BL: I’d been playing for years with Kevin Sweeney and Nick Bielli in Hayride, one of this town’s longest-running rock groups that’s still solidly together. We had a gig booked in a small space behind the old Engine Room bar—behind Max these days—on the Chronic Town release date. I thought it might be fun to cover those five tunes as part of the set. Hayride did tribute gigs for Halloween—covering Cheap Trick, the Minutemen, Mötorhead, etc.—but they weren’t interested. They did give me the green light to work something up on my own, so I enlisted Trey McManus to help me record the bass and drum parts on his four-track machine. I practiced guitar to those tracks and attempted to play and sing along. I’m a terrible guitarist, as you probably remember, and Pete Buck’s guitar stuff on Chronic Town was terrific, so it was a challenge to wing it.

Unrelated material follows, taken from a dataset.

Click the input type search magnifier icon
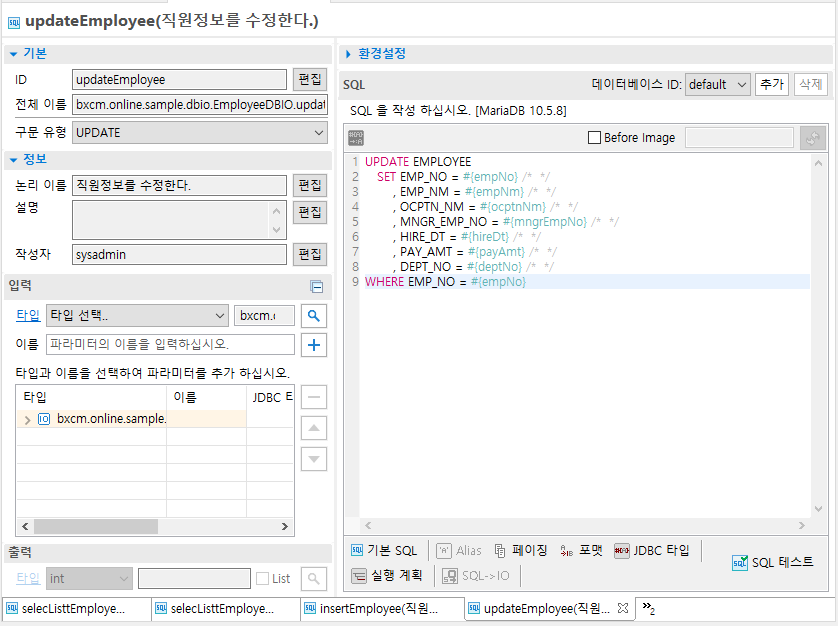The image size is (838, 626). pos(314,316)
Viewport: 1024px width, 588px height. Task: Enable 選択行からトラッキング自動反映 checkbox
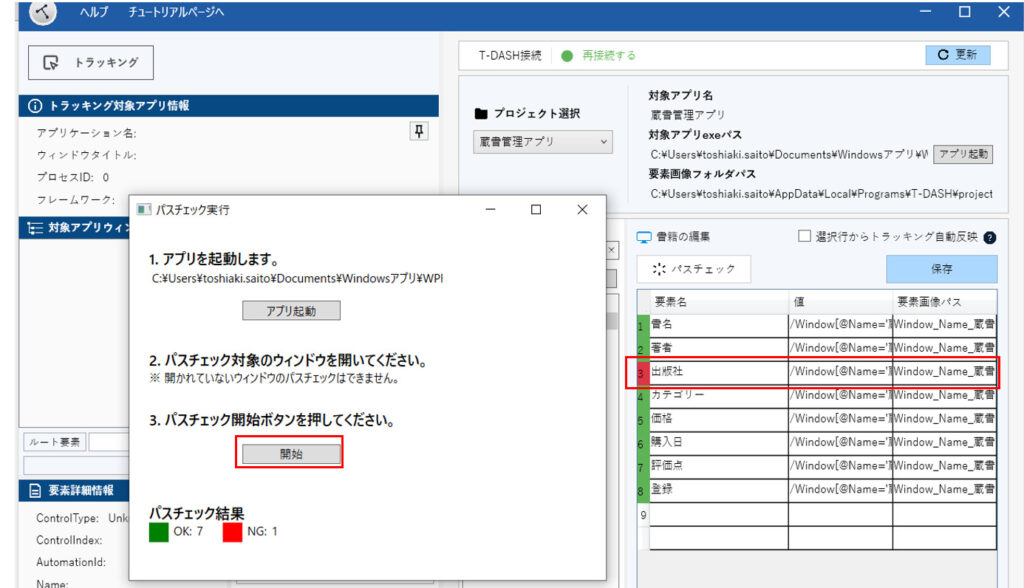tap(804, 237)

At the gig, I think I miked a jambox with a cassette tape of the bass and drum mix and played my Danelectro through Kevin’s amp. Pretty no-frills. Somehow, word reached the R.E.M. office that this little tribute set was happening. By showtime, a surprisingly big crowd crammed into the small room. It was nerve-racking. Michael showed up just as I was plugging in, standing near the front. I hit “play” on the box and had to strum and sing along, no stopping. Luckily, the music sounded pretty cool, but I was terrified to sing R.E.M. while playing guitar in front of an actual member of the band. Michael jumped up to sing Mike Mills’ backing vocal to “Stumble” and “Carnival of Sorts (Boxcars).” So, I was trying to sing like the guy who was harmonizing with me at that moment, Totally weird. Thank goodness he had a sense of humor about the whole thing. 

He corrected some lyrics, too. On “Stumble,” I was incorrectly singing, “We stumble through the A.T.P,” but he guided the line back to, “We stumble through the A.P.T.” I finally got it right on the last verse. He explained that “A.P.T.” stood for “Athens Party Time,” referring to Michael Lachowski’s outgoing answering machine message back in the day.

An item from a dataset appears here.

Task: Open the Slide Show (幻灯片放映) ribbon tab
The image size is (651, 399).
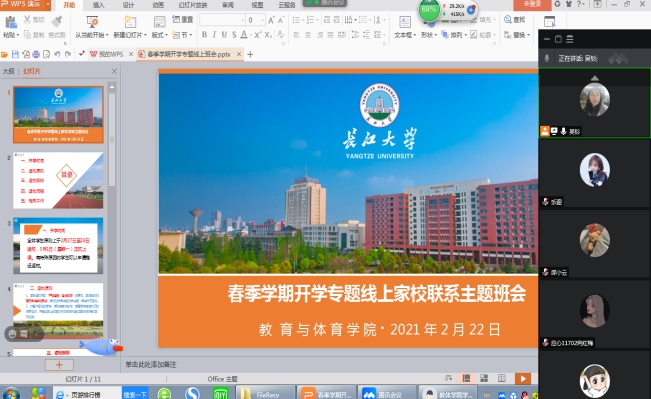Action: click(193, 5)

FP: You’ve been playing with The Rock*A*Teens since 1998, including the amazing new album Sixth House.

BL: Thanks for the compliment. I’ve had a blast keeping time with the band since stepping in for original R*A*Ts drummer Chris Verene. The musical acts and artists in the Cabbagetown/East Atlanta scene back in the 1990s seemed very far away from much of the rock-star high-end Atlanta stuff. I enjoyed joining in with The Rock*A*Teens’ echo-wrapped, wounded-heart journey. The lineup changed a bit over the years, but guitarists Chris Lopez and Justin Hughes have always been the guiding musical force of the band. Bassist Will Joiner probably doesn’t want me to mention his old power-pop pop Athens band The Twigs, but too bad. He and I played in that project years ago before rejoining in The R*A*Ts. He oversaw much of the recording and production of the last few albums. 

FP: You filled in on bass with Elf Power for a few tours in the early 2000s. Any particular memorable exploits from those jaunts? Was I a harsh and cruel taskmaster?

BL: You were a kind and patient bandleader, thank goodness. I regret not offering to drive the van more often. My eyesight was weird back then. Domestically, I remember getting tight with the band—with you, Laura, Aaron and Adrian—by around week two out of five, and crashing with really nice folks from town to town. And getting ripped off at the New Brookland Tavern in West Columbia, SC, on the last night of the tour. 

In Europe for two weeks, I remember things going horribly wrong with travel arrangements, accommodations and backline. It was like Spinal Tap meets European Vacation meets Planes, Trains and Automobiles. The band’s record label in Oxford, England, Shifty Disco, essentially did no promotion and didn’t even offer to put us up when we performed there. We missed a few gigs, made a few friends, crashed with my brother Stewart in Switzerland and killed it opening for The Flaming Lips in Barcelona. The rest is a blur.